- WHAT YOU NEED TO DO
Exactly the lines from the first line of the records to the line holding "Given: Click the" should be duplicated, and nothing more; pictures stay out.

- LISTED RECORDS
* * * * *

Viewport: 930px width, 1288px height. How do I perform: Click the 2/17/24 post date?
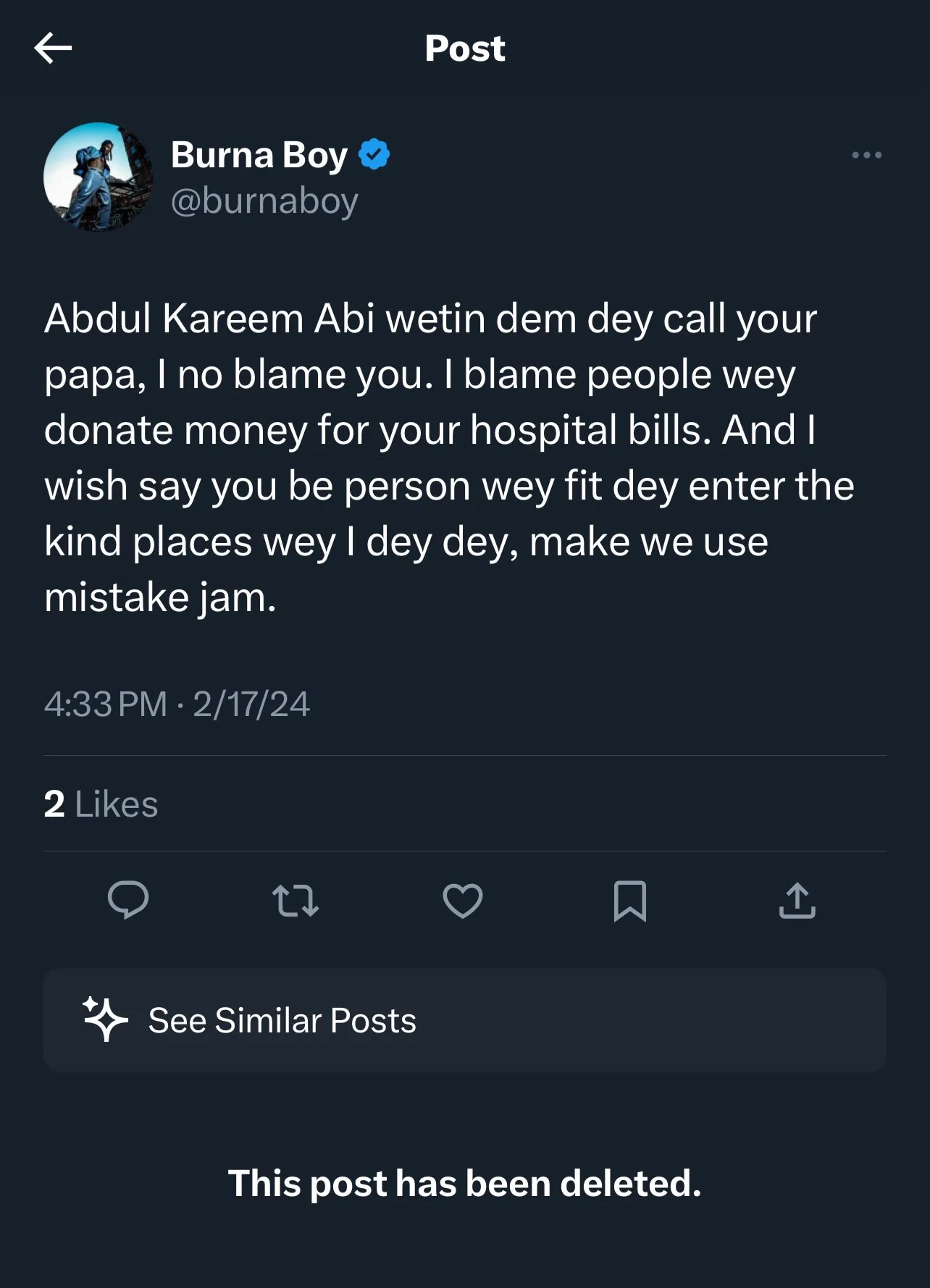click(251, 704)
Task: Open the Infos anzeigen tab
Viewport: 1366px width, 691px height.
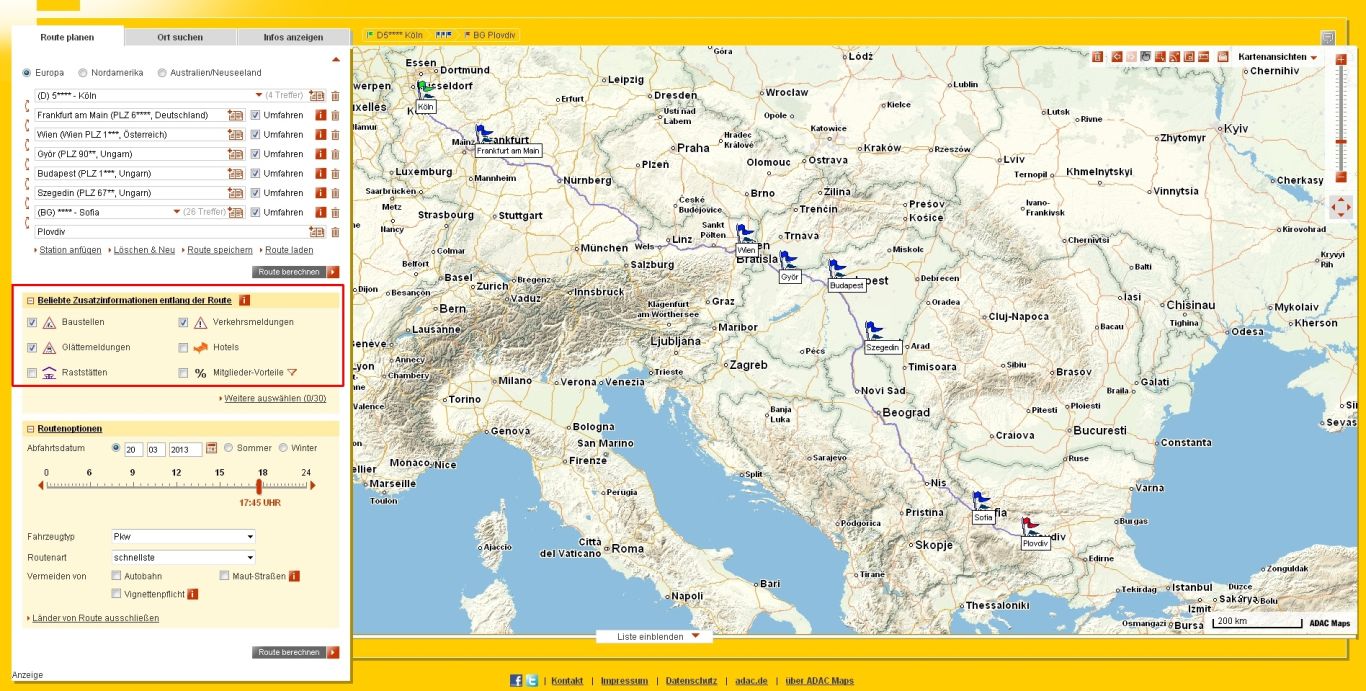Action: coord(293,38)
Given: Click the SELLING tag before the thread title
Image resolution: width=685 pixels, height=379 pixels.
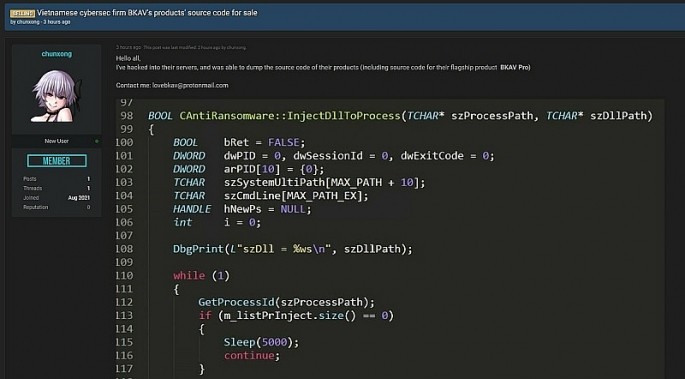Looking at the screenshot, I should (22, 14).
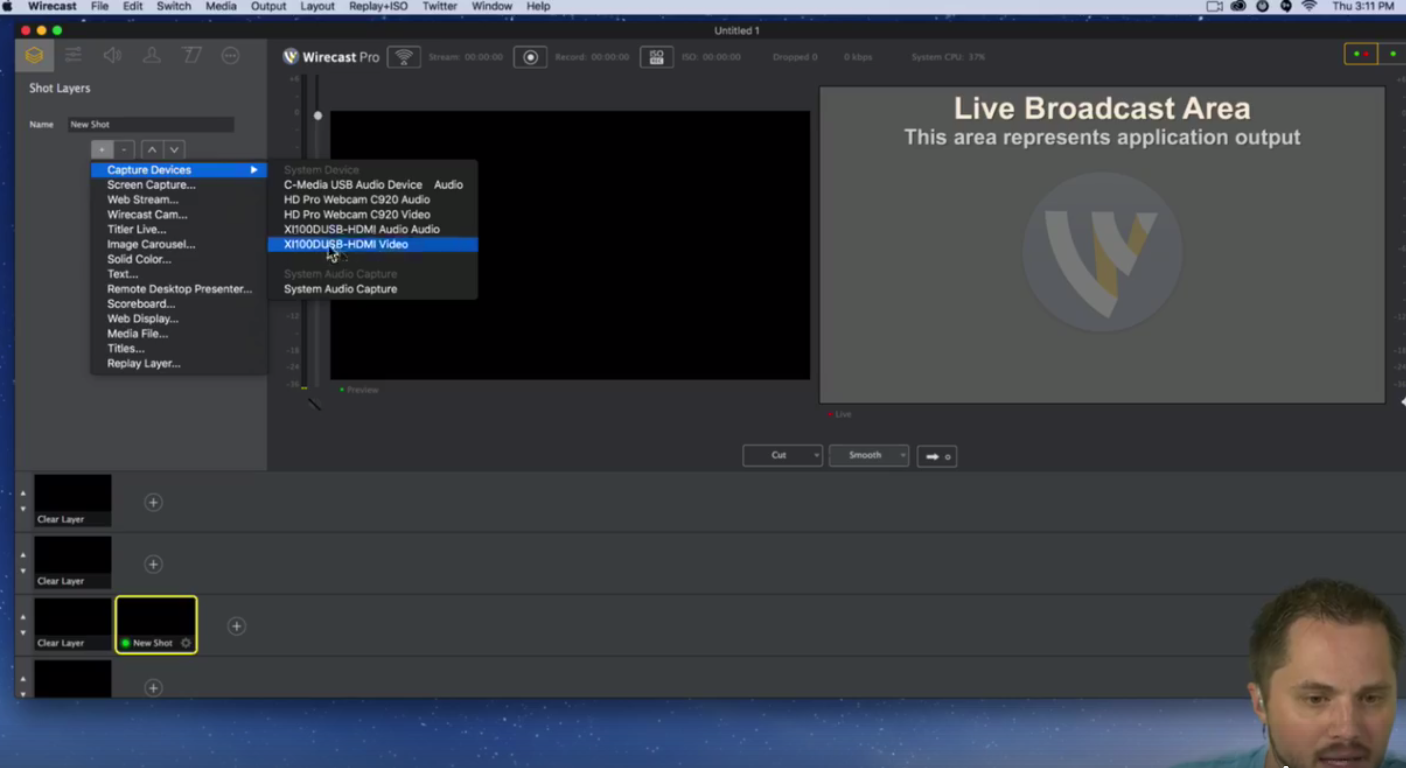
Task: Click the Record button icon
Action: click(530, 57)
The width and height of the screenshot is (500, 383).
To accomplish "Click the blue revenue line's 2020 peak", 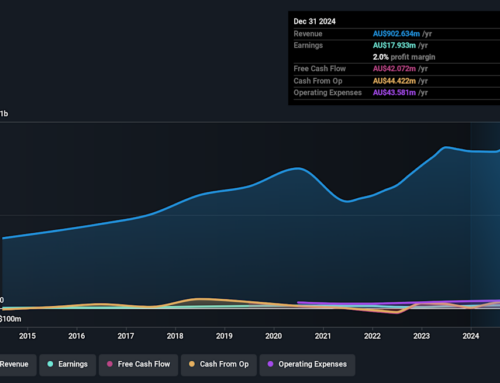I will [x=297, y=168].
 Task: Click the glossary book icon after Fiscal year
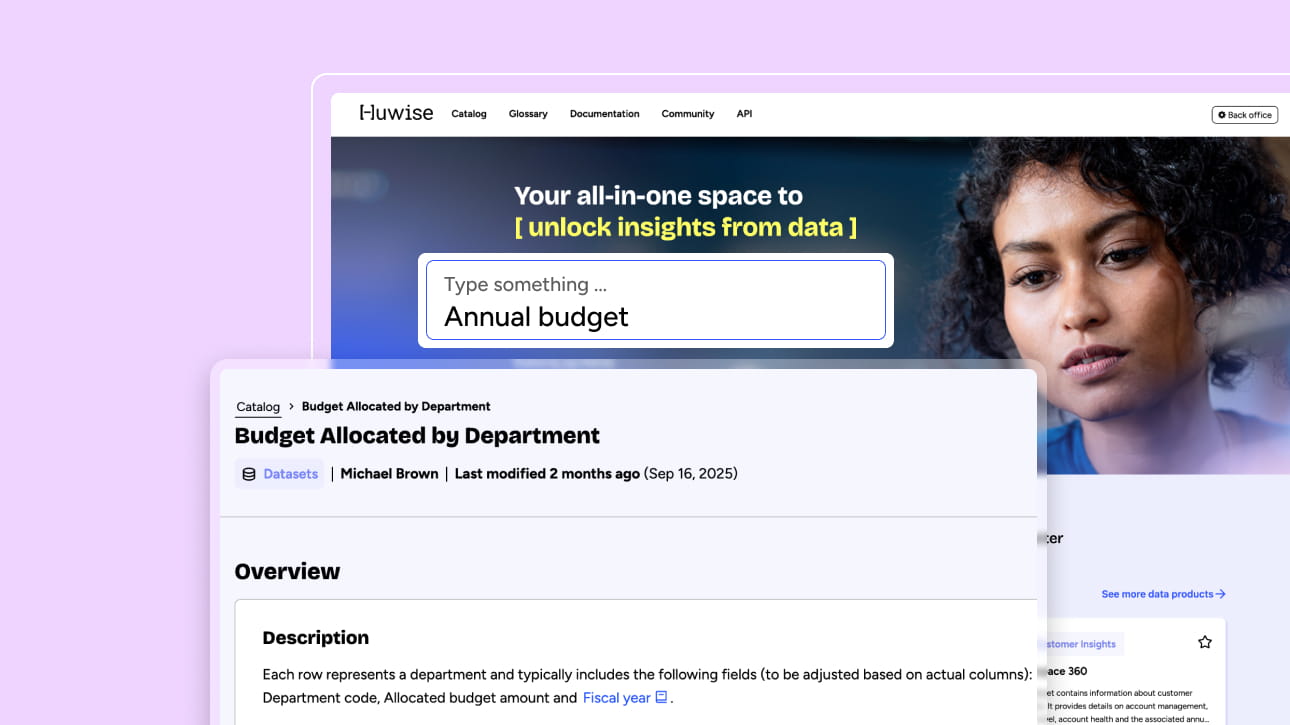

* * * * *

- EXPECTED ANSWER
Viewport: 930px width, 1288px height. How do I perform: Click the 2/17/24 post date?
click(251, 704)
Task: Open the Infos anzeigen tab
Viewport: 1366px width, 691px height.
Action: coord(293,38)
Given: Click the SELLING tag before the thread title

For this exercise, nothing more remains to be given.